Start of Excerpted records

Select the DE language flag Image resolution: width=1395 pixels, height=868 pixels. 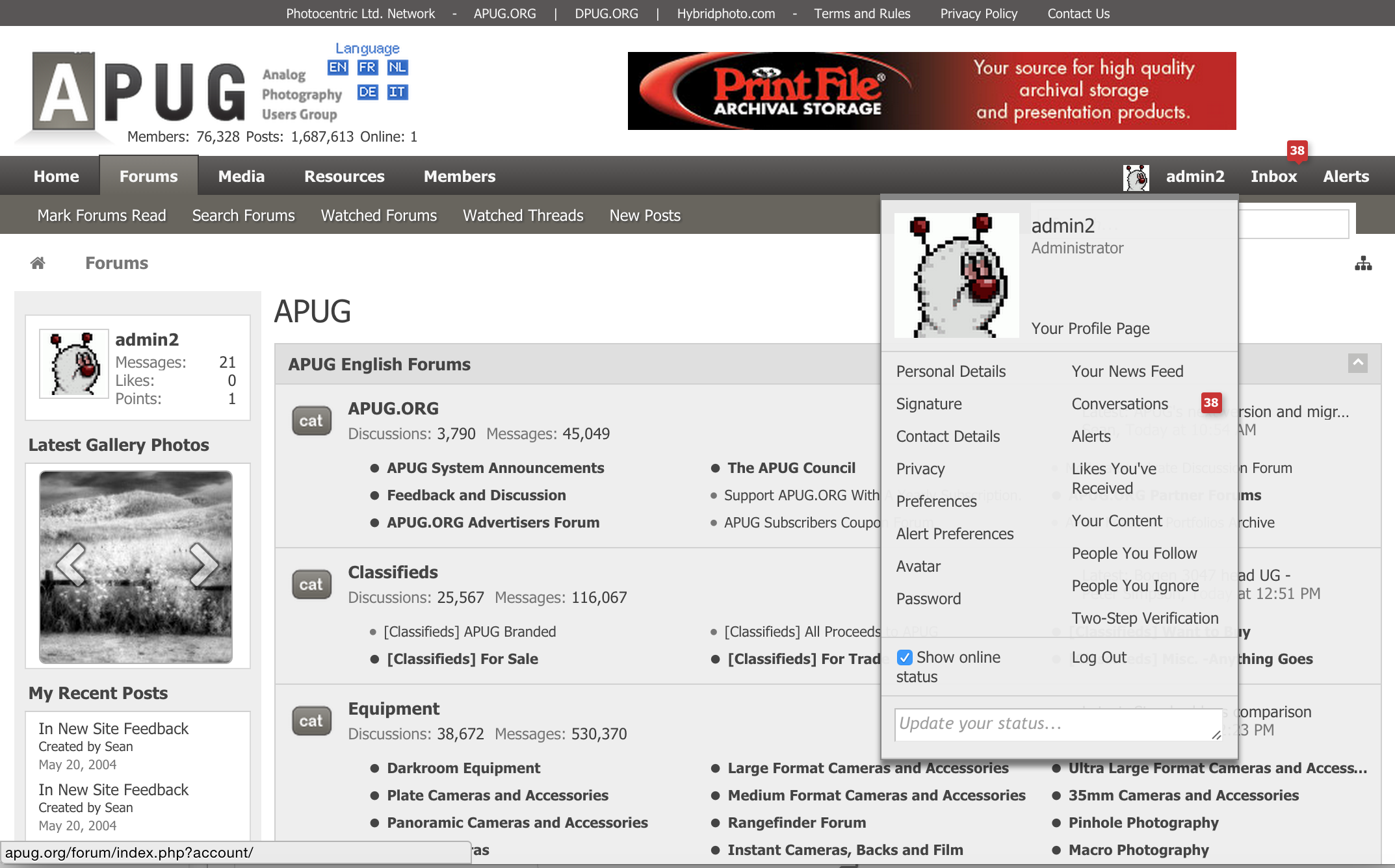click(x=367, y=92)
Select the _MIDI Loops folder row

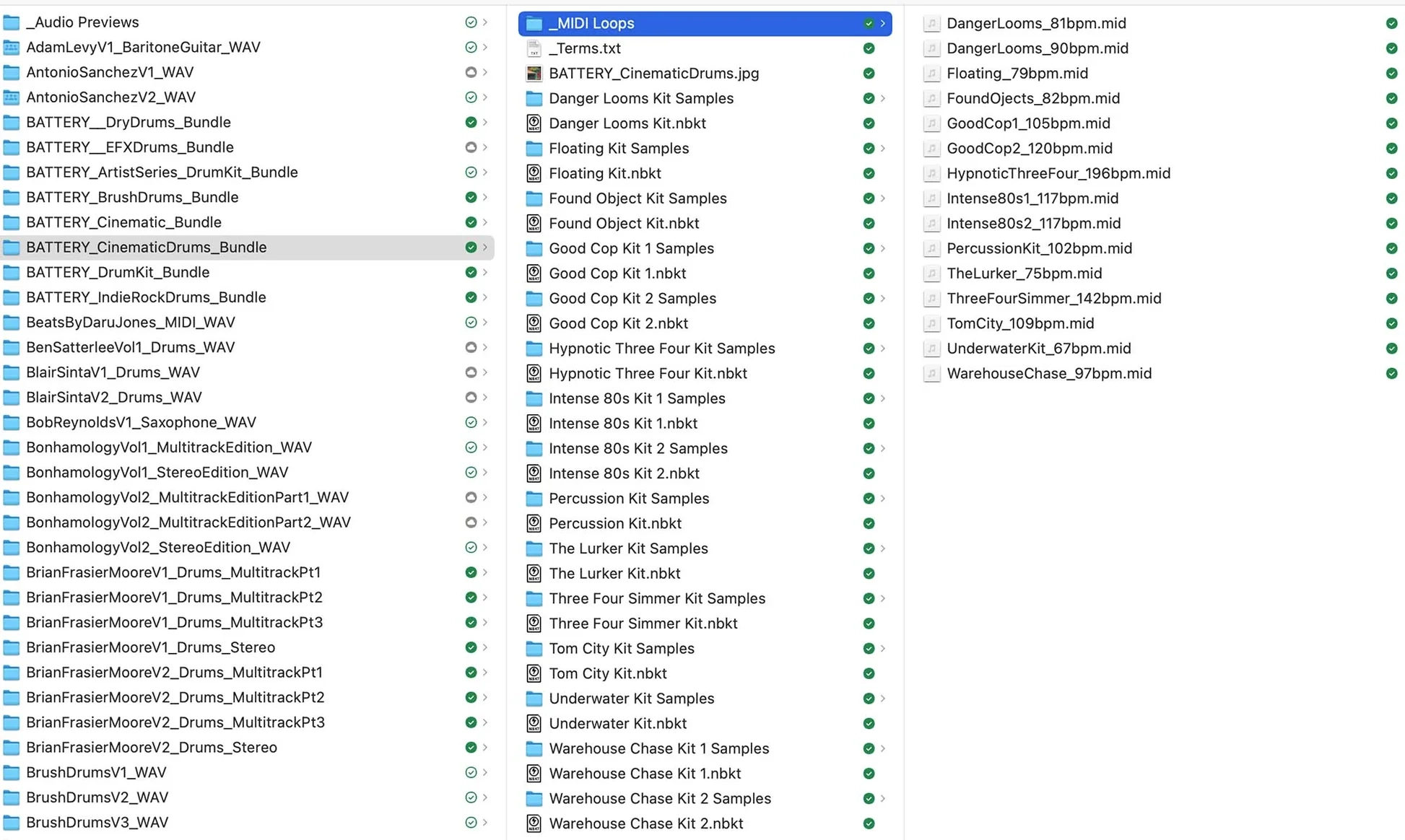click(704, 23)
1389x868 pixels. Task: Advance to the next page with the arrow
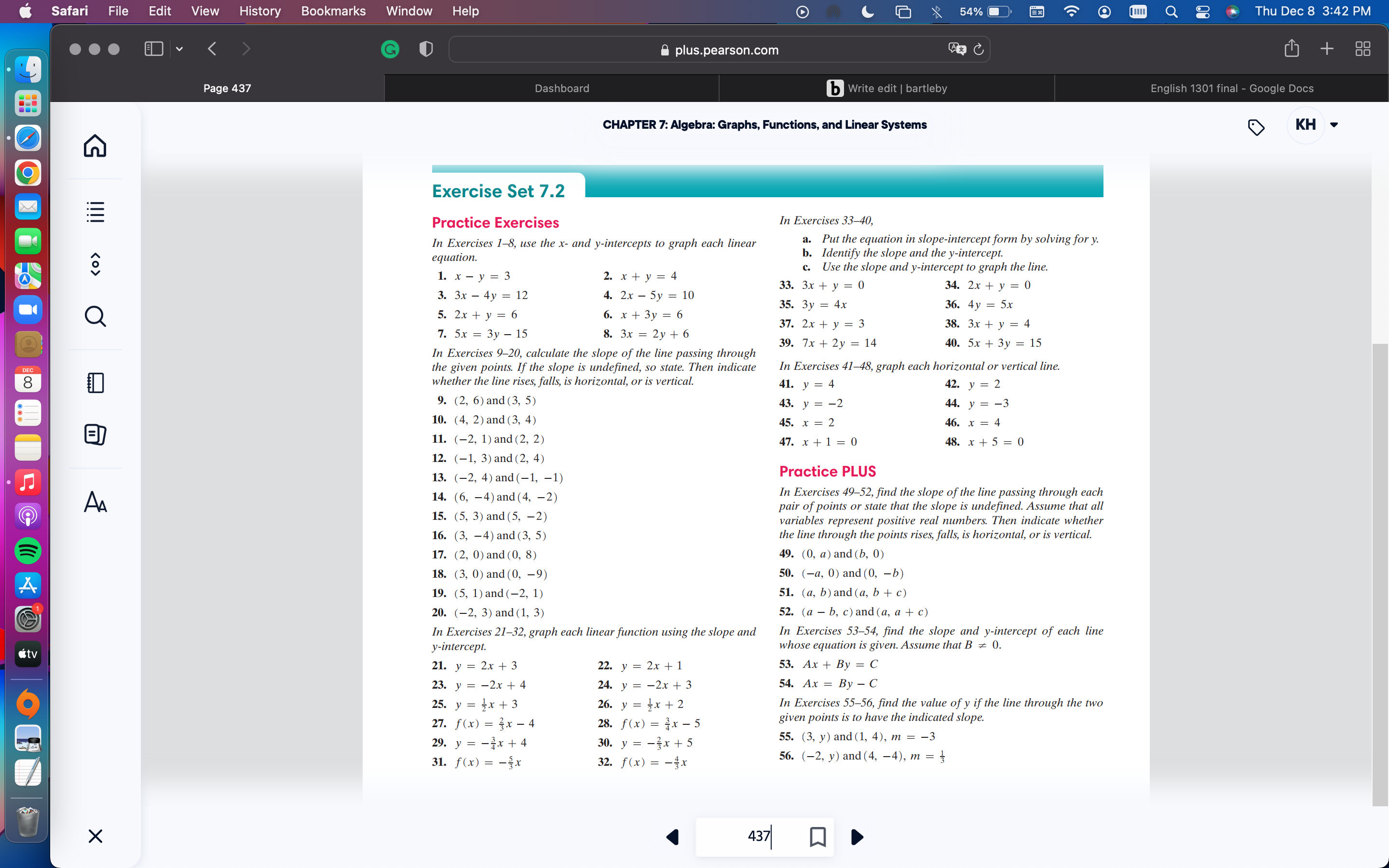pyautogui.click(x=857, y=837)
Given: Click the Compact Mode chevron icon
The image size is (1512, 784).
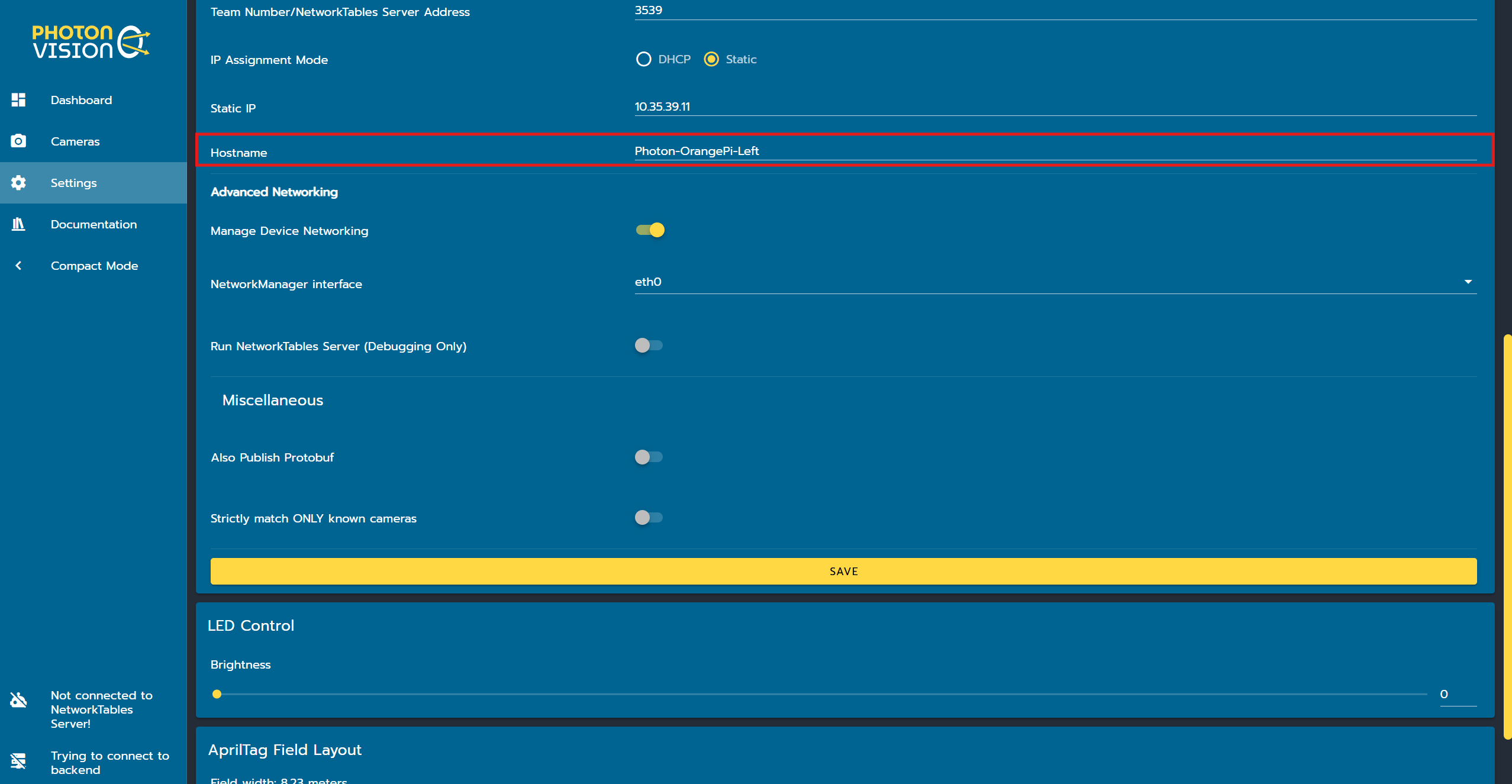Looking at the screenshot, I should (x=18, y=266).
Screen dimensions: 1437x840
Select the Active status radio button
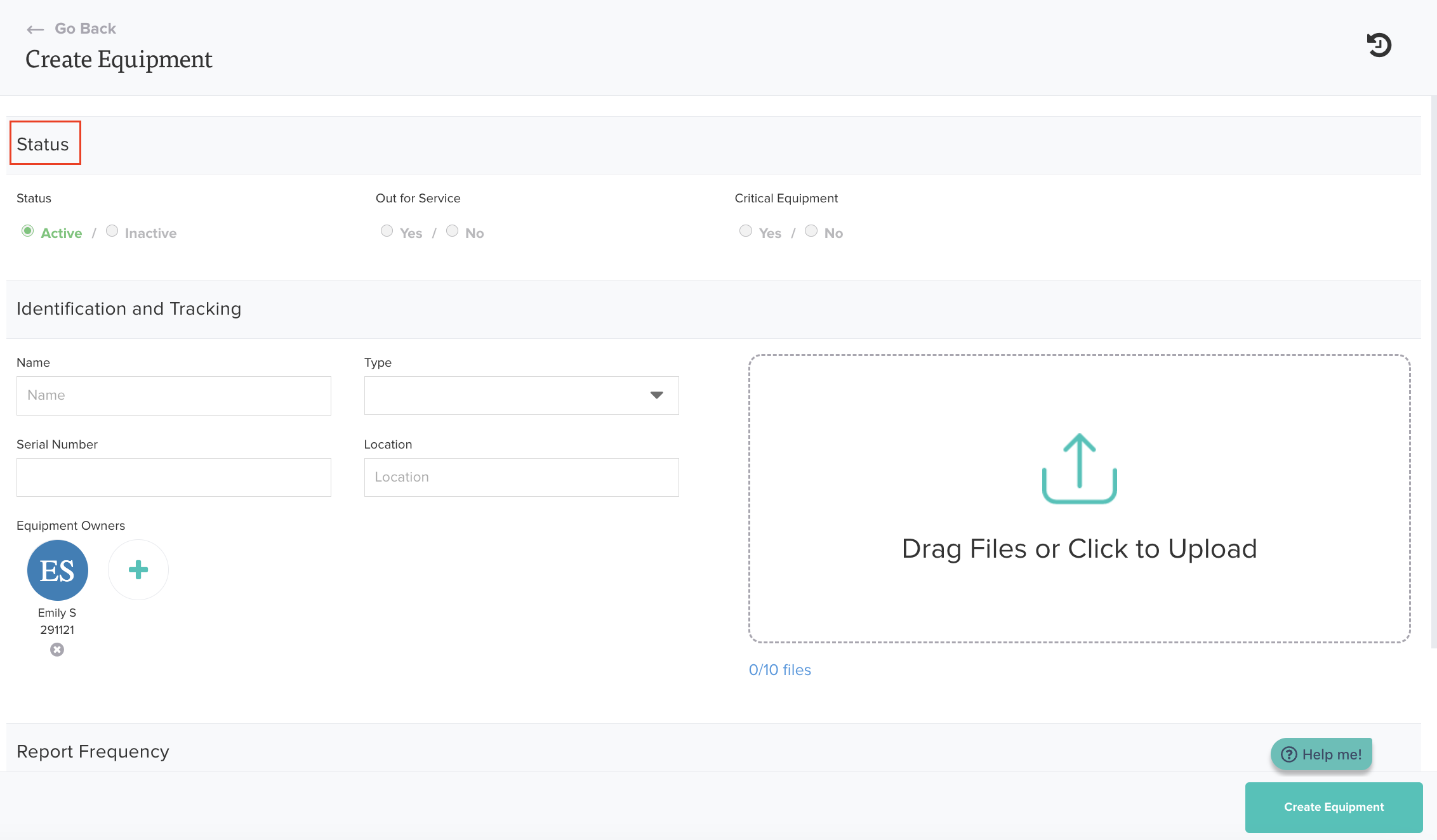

End of Excerpted records

## [Exercise brief]
Leaving the pictures out, set down exactly the lines from the one with "Screen dimensions: 1437x840" through the end of the records.

## [Output]
Screen dimensions: 1437x840
Select the Active status radio button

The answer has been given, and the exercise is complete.